Supreme Court of Wisconsin
Jun 5, 1973
207 N.W.2d 616 (Wis. 1973)

Opinion

No. 368.

Argued May 1, 1973. —

Decided June 5, 1973.

APPEAL from a judgment of the circuit court for La Crosse county: PETER G. PAPPAS, Circuit Judge. Modified and, as modified, affirmed.

For the appellant there were briefs by Moen, Sheehan Meyer and Leon E. Sheehan, all of La Crosse, and oral argument by Leon E. Sheehan.

For the respondent there was a brief by Johns, Flaherty, Harman Gillette, S.C., and Robert D. Johns, all of La Crosse, and oral argument by Robert D. Johns.



Facts.

This action to recover damages for injuries to a building was brought by plaintiff-appellant, McLoone Metal Graphics, Inc., a Wisconsin corporation, against defendant-respondent, Robers Dredge, Inc., a Wisconsin corporation.

The plaintiff owned land located on the northern edge of an industrial addition site, which had previously been a marsh. In the 1950's the land on which plaintiff's buildings stand was raised and filled by hydraulic dredging from a nearby river. These buildings were subjected to river floodings in the springs of 1965, 1968 and 1969, but had apparently suffered no serious damage.

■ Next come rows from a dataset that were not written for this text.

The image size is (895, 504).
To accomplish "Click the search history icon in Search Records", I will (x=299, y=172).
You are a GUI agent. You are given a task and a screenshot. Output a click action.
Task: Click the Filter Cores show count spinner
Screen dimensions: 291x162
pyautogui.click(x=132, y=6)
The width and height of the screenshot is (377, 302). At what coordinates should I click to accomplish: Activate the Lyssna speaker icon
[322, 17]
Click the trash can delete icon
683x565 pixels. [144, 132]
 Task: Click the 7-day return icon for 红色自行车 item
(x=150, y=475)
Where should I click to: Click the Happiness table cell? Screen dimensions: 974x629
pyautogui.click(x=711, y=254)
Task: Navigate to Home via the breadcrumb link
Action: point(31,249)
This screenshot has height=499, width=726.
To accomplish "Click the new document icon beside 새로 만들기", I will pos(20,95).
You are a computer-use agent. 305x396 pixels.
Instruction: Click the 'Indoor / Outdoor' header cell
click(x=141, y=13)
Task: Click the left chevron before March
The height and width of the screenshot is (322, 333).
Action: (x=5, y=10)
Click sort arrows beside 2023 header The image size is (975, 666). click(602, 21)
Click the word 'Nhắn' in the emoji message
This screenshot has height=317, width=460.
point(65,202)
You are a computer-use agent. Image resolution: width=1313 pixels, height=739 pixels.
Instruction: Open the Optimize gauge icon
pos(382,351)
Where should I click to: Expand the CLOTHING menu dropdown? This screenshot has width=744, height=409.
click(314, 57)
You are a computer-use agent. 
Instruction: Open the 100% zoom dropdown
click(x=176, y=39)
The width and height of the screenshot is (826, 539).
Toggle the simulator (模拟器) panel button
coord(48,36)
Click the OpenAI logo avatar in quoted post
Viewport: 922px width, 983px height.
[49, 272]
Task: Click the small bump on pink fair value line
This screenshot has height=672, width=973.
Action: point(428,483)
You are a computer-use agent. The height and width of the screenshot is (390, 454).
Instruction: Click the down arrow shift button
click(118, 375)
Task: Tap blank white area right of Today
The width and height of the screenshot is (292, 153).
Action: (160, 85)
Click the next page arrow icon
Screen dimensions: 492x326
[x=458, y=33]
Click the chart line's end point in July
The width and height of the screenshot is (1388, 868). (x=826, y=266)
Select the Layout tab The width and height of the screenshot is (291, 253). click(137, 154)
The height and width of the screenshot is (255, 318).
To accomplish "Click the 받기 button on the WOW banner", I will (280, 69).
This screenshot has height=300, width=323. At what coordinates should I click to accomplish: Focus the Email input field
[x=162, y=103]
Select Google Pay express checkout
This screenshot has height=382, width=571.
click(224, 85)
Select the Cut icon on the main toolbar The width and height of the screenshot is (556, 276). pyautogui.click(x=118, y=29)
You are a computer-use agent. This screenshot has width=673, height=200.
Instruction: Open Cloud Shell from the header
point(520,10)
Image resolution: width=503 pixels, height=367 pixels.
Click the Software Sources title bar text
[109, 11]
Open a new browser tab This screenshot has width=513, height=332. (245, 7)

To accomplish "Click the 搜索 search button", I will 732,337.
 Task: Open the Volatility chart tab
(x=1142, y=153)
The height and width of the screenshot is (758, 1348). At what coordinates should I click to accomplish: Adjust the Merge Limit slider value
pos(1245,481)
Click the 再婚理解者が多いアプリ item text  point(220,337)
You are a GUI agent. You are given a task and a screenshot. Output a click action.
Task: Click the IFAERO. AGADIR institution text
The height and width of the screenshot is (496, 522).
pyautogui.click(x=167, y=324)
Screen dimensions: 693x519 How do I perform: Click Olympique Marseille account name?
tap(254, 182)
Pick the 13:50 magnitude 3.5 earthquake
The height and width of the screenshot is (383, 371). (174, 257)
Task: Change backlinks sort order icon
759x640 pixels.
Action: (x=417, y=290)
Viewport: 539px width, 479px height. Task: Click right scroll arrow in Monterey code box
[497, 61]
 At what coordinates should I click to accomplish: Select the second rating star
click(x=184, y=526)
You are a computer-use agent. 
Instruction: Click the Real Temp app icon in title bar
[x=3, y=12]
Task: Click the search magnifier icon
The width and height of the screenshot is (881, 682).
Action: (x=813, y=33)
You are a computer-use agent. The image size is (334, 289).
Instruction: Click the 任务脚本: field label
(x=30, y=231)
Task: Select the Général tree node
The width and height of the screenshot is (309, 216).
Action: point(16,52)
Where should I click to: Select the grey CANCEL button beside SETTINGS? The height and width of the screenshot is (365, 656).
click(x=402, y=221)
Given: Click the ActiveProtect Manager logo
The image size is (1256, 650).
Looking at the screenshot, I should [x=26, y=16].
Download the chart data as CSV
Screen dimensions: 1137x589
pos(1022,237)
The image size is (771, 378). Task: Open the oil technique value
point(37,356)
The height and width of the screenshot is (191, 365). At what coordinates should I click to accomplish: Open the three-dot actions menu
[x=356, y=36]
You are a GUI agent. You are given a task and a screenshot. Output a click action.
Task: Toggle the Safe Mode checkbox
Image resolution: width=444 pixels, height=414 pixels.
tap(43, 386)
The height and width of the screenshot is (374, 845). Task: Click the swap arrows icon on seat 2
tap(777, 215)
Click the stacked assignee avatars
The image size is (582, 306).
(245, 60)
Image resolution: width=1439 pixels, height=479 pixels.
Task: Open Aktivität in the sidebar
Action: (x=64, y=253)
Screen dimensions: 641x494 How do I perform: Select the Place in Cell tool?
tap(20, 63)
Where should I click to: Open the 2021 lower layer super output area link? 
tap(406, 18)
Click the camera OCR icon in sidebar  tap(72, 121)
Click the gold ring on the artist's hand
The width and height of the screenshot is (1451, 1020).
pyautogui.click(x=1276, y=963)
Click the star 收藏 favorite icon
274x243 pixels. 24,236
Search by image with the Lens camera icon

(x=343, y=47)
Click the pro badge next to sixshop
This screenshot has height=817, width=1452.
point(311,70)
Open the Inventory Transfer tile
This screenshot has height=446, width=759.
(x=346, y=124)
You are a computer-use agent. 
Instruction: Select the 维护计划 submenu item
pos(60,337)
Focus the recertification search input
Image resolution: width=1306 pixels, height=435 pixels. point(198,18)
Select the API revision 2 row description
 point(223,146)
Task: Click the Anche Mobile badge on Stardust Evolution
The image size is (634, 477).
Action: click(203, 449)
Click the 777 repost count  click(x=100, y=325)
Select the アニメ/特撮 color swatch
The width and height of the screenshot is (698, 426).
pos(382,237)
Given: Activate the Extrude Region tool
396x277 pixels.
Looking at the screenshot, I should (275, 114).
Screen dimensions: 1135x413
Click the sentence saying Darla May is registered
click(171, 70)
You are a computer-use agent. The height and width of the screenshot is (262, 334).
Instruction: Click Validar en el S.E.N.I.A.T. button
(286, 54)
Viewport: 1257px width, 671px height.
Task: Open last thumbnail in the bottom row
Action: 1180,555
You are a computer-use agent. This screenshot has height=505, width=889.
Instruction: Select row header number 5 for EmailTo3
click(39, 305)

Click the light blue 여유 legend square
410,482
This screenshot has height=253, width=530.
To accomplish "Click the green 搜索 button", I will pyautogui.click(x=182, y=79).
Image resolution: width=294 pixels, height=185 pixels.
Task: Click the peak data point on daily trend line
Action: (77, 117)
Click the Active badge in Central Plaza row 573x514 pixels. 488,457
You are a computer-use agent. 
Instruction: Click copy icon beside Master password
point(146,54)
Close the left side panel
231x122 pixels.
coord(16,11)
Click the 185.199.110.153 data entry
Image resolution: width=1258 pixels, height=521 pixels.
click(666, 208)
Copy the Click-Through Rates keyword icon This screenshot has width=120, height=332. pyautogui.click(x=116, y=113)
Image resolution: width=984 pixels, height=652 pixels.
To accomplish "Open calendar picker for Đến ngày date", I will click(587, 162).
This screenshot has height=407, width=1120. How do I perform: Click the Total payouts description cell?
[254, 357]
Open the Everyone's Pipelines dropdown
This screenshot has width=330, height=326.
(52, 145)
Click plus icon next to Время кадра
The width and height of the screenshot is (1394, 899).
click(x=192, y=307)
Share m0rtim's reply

The building involved in this case was made of concrete block and was completed in 1969. It was constructed upon a base of sandfill, which fill continued north of the building for a short distance and then leveled or dropped down to an unfilled marsh area. (This marsh area consisted of approximately 25 to 30 acres.) Due to the previous filling, plaintiff's property was about 10 feet above the level of the marsh.

The Mid-City Development Corporation owned the marsh area to the north of plaintiff's property. In 1969 the Mid-City corporation entered into a contract with the defendant-respondent, Robers Dredge, Inc., under which the respondent was to fill in the marsh and raise the Mid-City property to a level four or five feet above the level of plaintiff's property.

In the summer of 1970 the respondent began the filling operation by means of hydraulic dredging. (The hydraulic dredging process sucks up sand and water from a river or stream and pumps it through pipes and discharges it in the area to be filled. The water runs off, the sand remains, creating the fill or raise in land level.) A dredge pipe was installed which ran from a nearby river to the marsh area to be filled. The dredge pipe brought in a mixture of 85 percent water and 15 percent sand. The sand settled, and the water ran off by means of gravity through a drain pipe which returned the water to the river. Respondent estimated that at least 98 percent of the water was thus removed by the drain pipe, which was located at a level about five feet lower than plaintiff's property. The water which did not run off on the surface and into the drain pipe escaped by means of percolation through the sand.

The respondent began dredging in the southwest corner of the marsh, proceeding from west to east. The first path of the discharge was along a former flood dike. (The portion of the flood dike adjacent to the plaintiff's property had been leveled out into the marsh.) As the dredging operation passed this point, the discharge pipe was moved further north and away from plaintiff's building and the angle of discharge was altered. As the dredging continued and after the discharge pipe had passed the northeast corner of the plaintiff's property, the president of the plaintiff corporation noticed water on the floor of the building and minor cracks in the floor and walls. Complaint was made to the dredging company superintendent. Dredging was continued, on the assumption that, as the operation moved away from plaintiff's building and more landfill was put between the building and the marsh, the building would be better protected and less likely to sustain damage.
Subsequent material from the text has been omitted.